Há registros documentais que estabelecem vínculos entre sua atuação como profissional jurídico a ideias embrionárias – e, de certo modo, revolucionárias para a época – do que veio a ser reconhecido mundialmente nos tempos atuais como assistência judiciária e, mais recentemente, assistência jurídica gratuita. Essa foi, certamente, a razão – de aspecto identitário – que justificou a escolha feita pelos pioneiros juristas que lançaram os alicerces da instituição defensorial, na segunda metade do Século XX, atribuindo a Ivo a condição de patrono da nascente Defensoria Pública brasileira. Há que se ter presente, por oportuno, que no período medieval em que Santo Ivo viveu, não havia uma demarcação precisa entre as carreiras jurídicas, de modo que os que se dedicavam à profissão de jurista desempenhavam, ocasionalmente, tanto a função de advogado quanto a de juiz: esse foi o caso de Ivo, e por isso – como já afirmado acima – em muitos países ele é reconhecido também como patrono de todos os juristas, indistintamente. Mas é inequívoco o fato de que o traço fundamental que marcou a história de Santo Ivo foi sua identificação com a defesa dos mais frágeis e desemparados, especialmente quando se defrontavam com os integrantes das elites do poder político e econômico, o que leva à identificação com o papel que cabe aos defensores públicos.
Seus biógrafos registram também seu pioneirismo na criação de agremiações estudantis de caráter cooperativo, para apoio a estudantes mais pobres que acorriam a Paris para estudar na sua célebre Universidade no Século XIII. Por isso, ele é tido por muitos também como “padroeiro dos estudantes”, circunstância que – curiosamente – traz mais uma correlação com a data comemorativa do dia 11 de agosto no Brasil, também considerado “Dia do Estudante”.
Há personagens na história que alcançam um patamar de consagração e de reconhecimento que os torna referência e inspiração para o cultivo dos valores mais nobres da alma, estimulando as gerações futuras ao aprimoramento moral e intelectual que enaltecem a dignidade humana.

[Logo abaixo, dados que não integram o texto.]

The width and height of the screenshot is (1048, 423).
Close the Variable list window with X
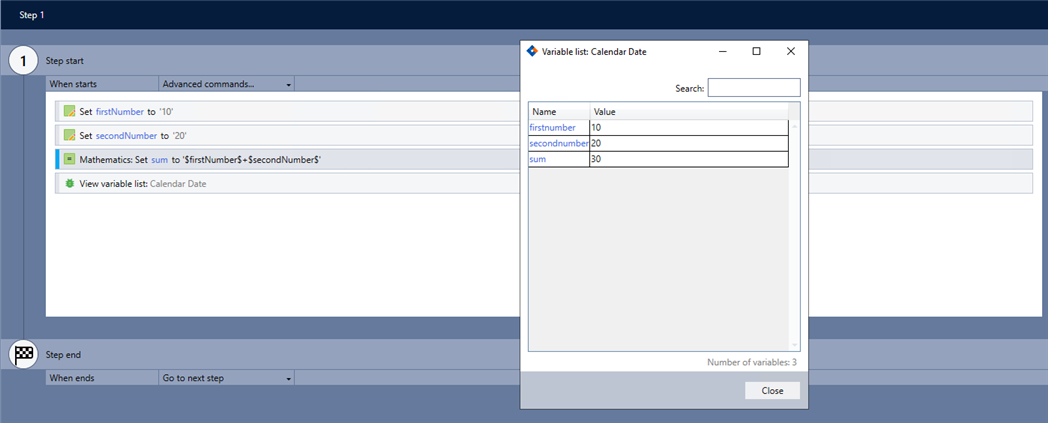790,51
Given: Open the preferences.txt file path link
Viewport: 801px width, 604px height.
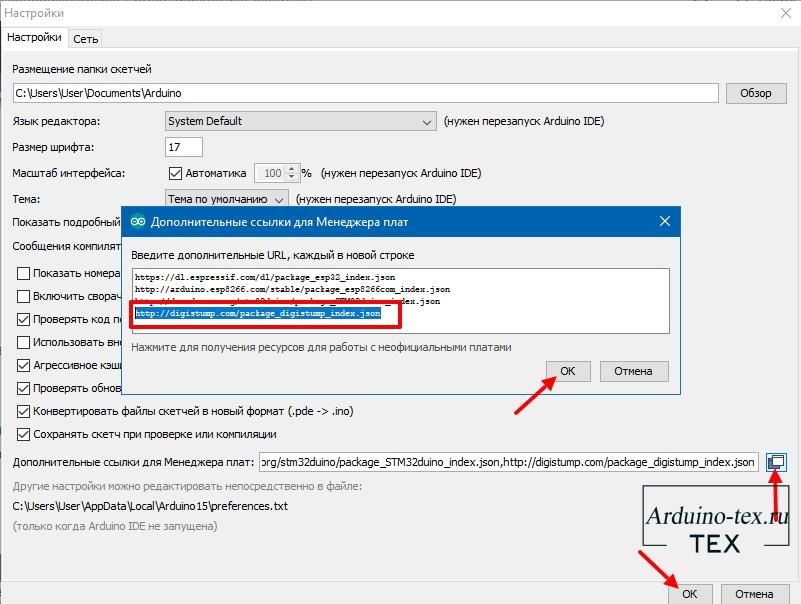Looking at the screenshot, I should coord(150,506).
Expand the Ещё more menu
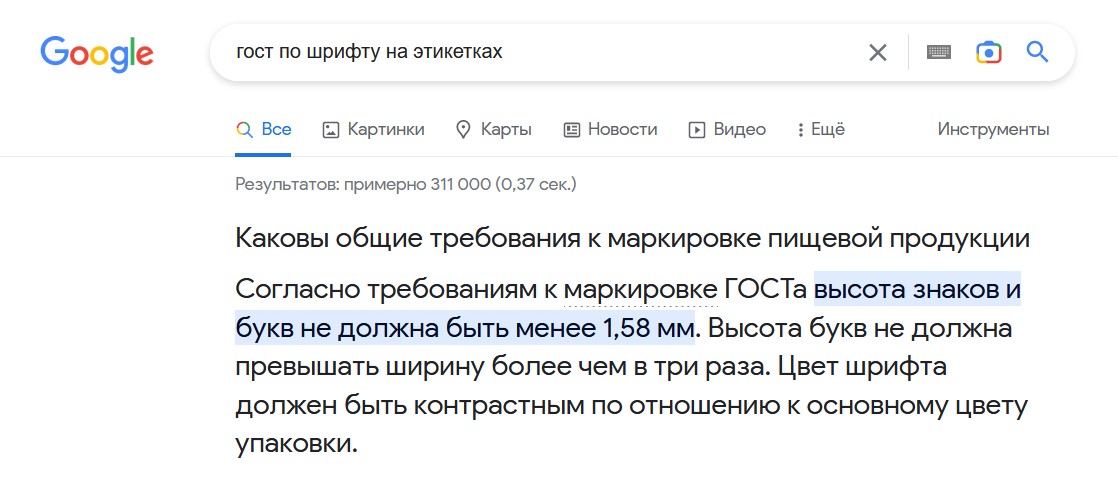 [821, 130]
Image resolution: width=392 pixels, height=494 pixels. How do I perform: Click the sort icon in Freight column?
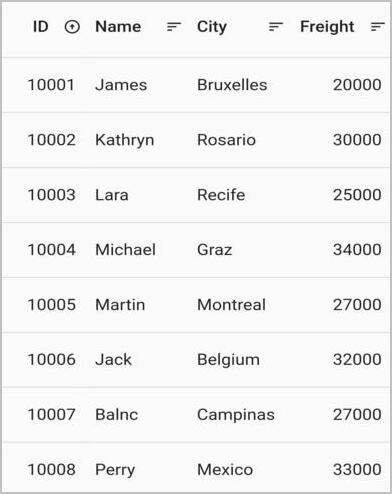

No tempo presente, talvez caiba citar – dentre outras – figuras como Madre Tereza de Calcutá ou, no Brasil, a Irmã Dulce da Bahia que, tal como Santo Ivo, são reconhecidas como modelo de virtudes e de amor ao próximo: os três tem em comum o fato de haverem sido “canonizados” pela Igreja Católica, mas o consenso acerca da grandeza desses personagens ultrapassa em muito a esfera dos que professam a mesma fé religiosa. Portanto, assumir Santo Ivo como patrono corresponde a uma escolha que não denota propriamente uma conotação religiosa: trata-se de fazer memória de um personagem histórico, que alcançou projeção mundial, e cujo legado está em total sintonia com o perfil e identidade desejável para aqueles que são vocacionados ao exercício a função defensorial, em particular, e – de modo mais amplo – com os juristas em geral comprometidos na luta pela realização da Justiça, contribuindo para a superação das iniquidades e arbitrariedades que afligem sobretudo os mais pobres e marginalizados tanto no passado quanto no presente
Tendo como referência histórica o patrimônio cultural e humanístico que é comum a todos os juristas, desde os tempos em que as profissões jurídicas ainda estavam amalgamadas, a referência e lembrança de figuras notáveis do passado – como é o caso de Ivo de Kermartin, cuja memória será celebrada em 19 de maio – pode nos inspirar e nos motivar a cultivar sempre mais o senso de justiça e de compaixão pelo próximo, que jamais deveriam estar afastados da prática cotidiana dos profissionais do Direito e da Justiça.